Blue Whale Web Data Extraction System(bwdes)
The web is an ocean of information containing more than 10 billion web pages, wherein 90% of them are in non-structured or semi-structured formats. At present, it is expanding with an increasing rate of 1 million pages per day. The information is increasing at an explosive speed while people’s time and energy are limited. The information absolutely valuable for enterprises or individuals is just lying in this worldwide ocean of the Internet, and how to extract them has become one of the most imperative tasks confronting the research institutions that are engaging the important topics of Information Retrieval , Data Mining , Knowledge Management and Competitive Intelligence etc.
The Blue Whale Web Data Extraction System(BWDES) is like a huge blue whale who cruises in this information ocean everyday and is capable of automatically and accurately extracting valuable information for you from the webpage ocean wherein a multitudes of useless messages (such as page headers and footers, column listings and advertisement messages) shall be excluded.

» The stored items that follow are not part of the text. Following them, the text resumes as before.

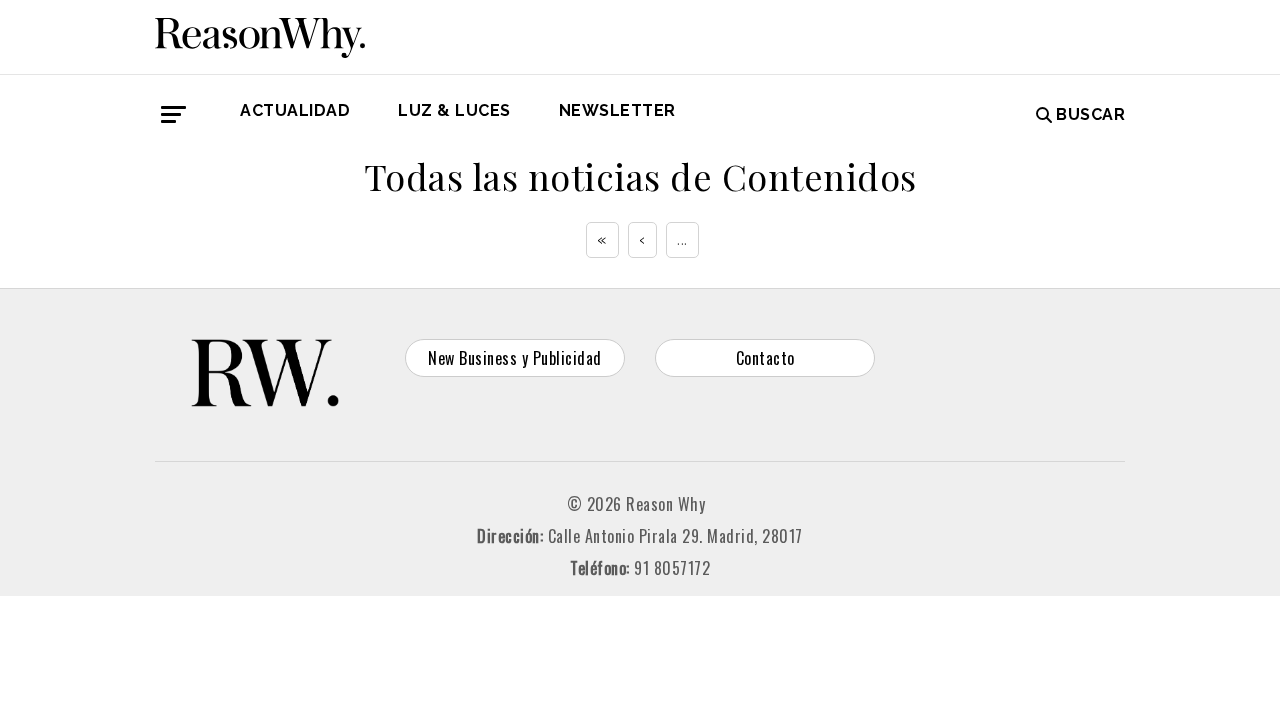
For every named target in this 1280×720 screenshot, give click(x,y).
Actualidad (295, 110)
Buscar (1090, 114)
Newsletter (617, 110)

In more than three year’s time, the Knowlesys Software, Inc . had developed the BWDES – a powerful web information extraction system. It has a stratified structure and a loosely coupled module design comprising many sub-systems. The BWDES can extract designated information in big volume from the web, and integrate them into specified relational databases, thus to help customers to excavate precious stones from the Internet minefield. Since the process converses the information from the semi-structural form into the structural form, from their dispersed state to the concentrated state, and changes them from the remotely existed information to your locally hoarded treasure, as well as from the visual file into the digital record, you can surely extensively use them in the future.
The BWDES is capable of doing data extraction from various types of websites. In addition to extracting field data of semi-structured construction, it can also extract some free text information like e-mail addresses and many types of multimedia files.
The BWDES is characterized as a stable running, intelligent crawling and accurate extracting software. The BWDES is an information extraction platform. When new extraction task is required, it is necessary to use this platform to configure the new web crawling and extraction script and parameters.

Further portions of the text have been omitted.